- [INFORMATION]:
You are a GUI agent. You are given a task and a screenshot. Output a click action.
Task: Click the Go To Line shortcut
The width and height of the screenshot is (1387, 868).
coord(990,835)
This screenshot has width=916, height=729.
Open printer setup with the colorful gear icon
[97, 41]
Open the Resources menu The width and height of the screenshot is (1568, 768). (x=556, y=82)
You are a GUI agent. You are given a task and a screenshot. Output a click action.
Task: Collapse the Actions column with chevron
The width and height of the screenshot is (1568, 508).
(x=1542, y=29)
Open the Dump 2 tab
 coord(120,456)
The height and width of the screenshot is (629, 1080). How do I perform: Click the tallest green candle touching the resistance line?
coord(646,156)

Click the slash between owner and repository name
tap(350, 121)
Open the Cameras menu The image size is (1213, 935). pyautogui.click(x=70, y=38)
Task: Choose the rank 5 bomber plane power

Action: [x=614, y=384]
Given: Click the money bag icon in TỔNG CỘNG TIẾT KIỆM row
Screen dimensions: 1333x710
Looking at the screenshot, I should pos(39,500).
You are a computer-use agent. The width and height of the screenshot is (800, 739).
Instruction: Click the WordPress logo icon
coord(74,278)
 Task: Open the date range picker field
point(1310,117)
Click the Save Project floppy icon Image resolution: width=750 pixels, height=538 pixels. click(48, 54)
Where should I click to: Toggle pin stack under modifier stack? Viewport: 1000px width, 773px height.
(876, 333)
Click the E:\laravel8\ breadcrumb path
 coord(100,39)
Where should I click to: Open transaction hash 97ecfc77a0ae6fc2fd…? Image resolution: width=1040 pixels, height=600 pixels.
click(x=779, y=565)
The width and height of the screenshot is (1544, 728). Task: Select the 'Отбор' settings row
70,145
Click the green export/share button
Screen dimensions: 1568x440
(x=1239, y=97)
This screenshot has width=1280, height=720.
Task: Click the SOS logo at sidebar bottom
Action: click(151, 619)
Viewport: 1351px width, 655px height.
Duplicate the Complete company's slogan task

- [TASK TO CARRY OUT]:
Give back every line of the listing where the word "menu" shows up.

- [OUTPUT]:
Open the Resources menu The width and height of the screenshot is (1568, 768). (x=556, y=82)
Open the Cameras menu The image size is (1213, 935). pyautogui.click(x=70, y=38)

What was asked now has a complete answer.